EXERCISE — Please carry on the passage below about the Weight of the World diabetes report, picking up right after its last sentence.

EXCERPT TO READ —
---------------
Written by four diabetes experts with sponsorship from Novo Nordisk, the Weight of the World report was launched at last week’s 43rd annual meeting of the European Association for the Study of Diabetes (EASD) in Amsterdam. It coincided with new clinical data confirming that Novo Nordisk’s long-acting insulin analogue, Levemir (insulin detemir), was consistently associated with less marked weight gain or even weight loss compared with other basal insulins.
The prevalence of diabetes has expanded beyond all expectations. In 1994 it was forecast that the number of diabetics worldwide would reach 239 million by 2010. Instead, there are already 246 million people living with diabetes and the global tally is now projected to rise from 171 million in 2000 to 380 million in 2025. Some 85-95% of these cases are type 2 diabetes, where overweight/obesity is the most prominent risk factor.
---------------
DATA EXTRACTS —

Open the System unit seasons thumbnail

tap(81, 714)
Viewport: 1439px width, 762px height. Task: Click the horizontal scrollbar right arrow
---------------
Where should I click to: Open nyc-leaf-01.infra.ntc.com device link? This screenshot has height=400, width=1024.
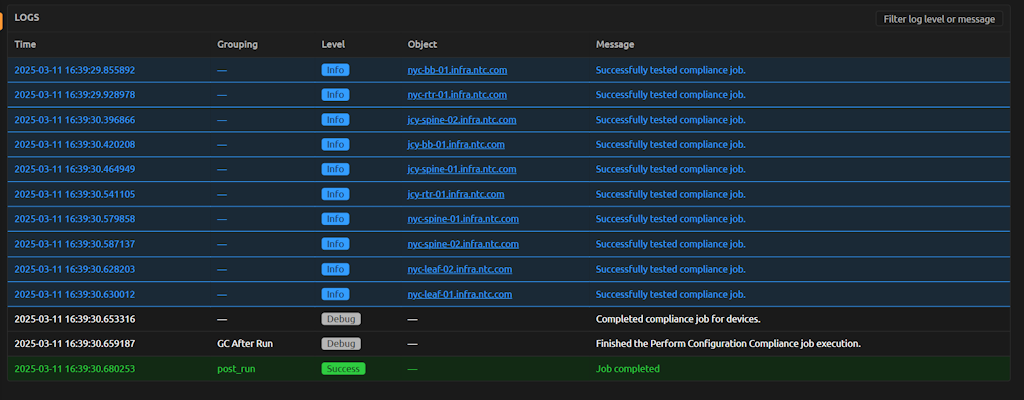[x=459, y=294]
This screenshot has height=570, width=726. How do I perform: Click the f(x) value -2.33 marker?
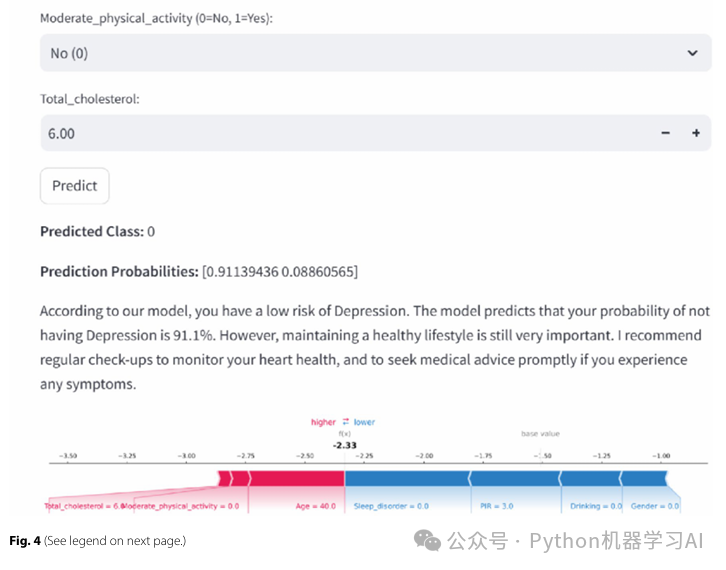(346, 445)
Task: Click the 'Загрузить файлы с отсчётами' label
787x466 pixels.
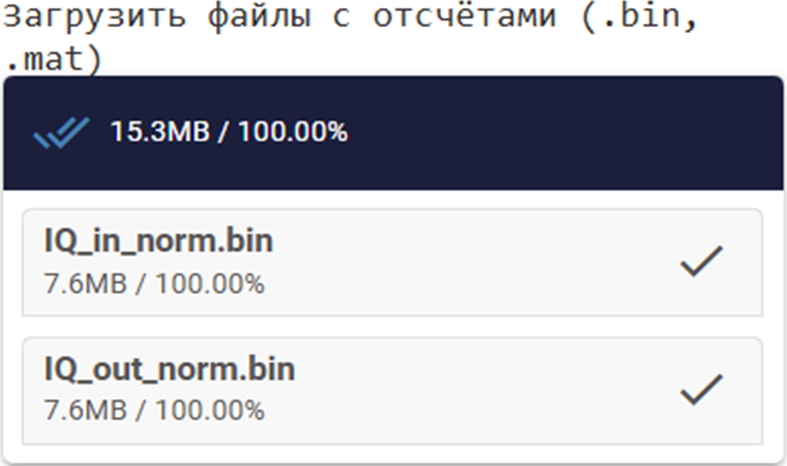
---------------
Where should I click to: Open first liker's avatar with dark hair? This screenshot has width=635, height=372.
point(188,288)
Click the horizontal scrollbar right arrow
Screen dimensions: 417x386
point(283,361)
---------------
EXERCISE RESULT —
In western countries 90% of type 2 diabetes is associated with weight gain, the report notes. Globally, 58% of type 2 diabetes can be attributed to a body mass index (BMI) of more than 21kg/m2. The diabesity phenomenon is being driven by galloping obesity rates in both adults and children. In 2005, 400 million adults were defined as obese (BMI of over 30kg/ m2) worldwide, a figure that is expected to reach 700 million by 2025. About one in 10 children worldwide are already overweight or obese, with rates of double the global average in Europe and three times the average in North and South America.
What this adds up to in health and economic terms is a disaster in waiting. Already diabetes is associated with more than 300 million deaths per year around the world, doubling the risk of death compared with people of a similar age without diabetes. Obesity and diabetes in combination increase the risk of death seven-fold versus people with no medical conditions.
Moreover, the human cost comes with a punishing financial burden: the World Health Organization estimates that up to 15% of annual health budgets are spent on diabetes and co-morbidities. Worldwide, diabetes already costs health systems as much as €170 billion and by 2025 the bill is forecast to hit €220 billion.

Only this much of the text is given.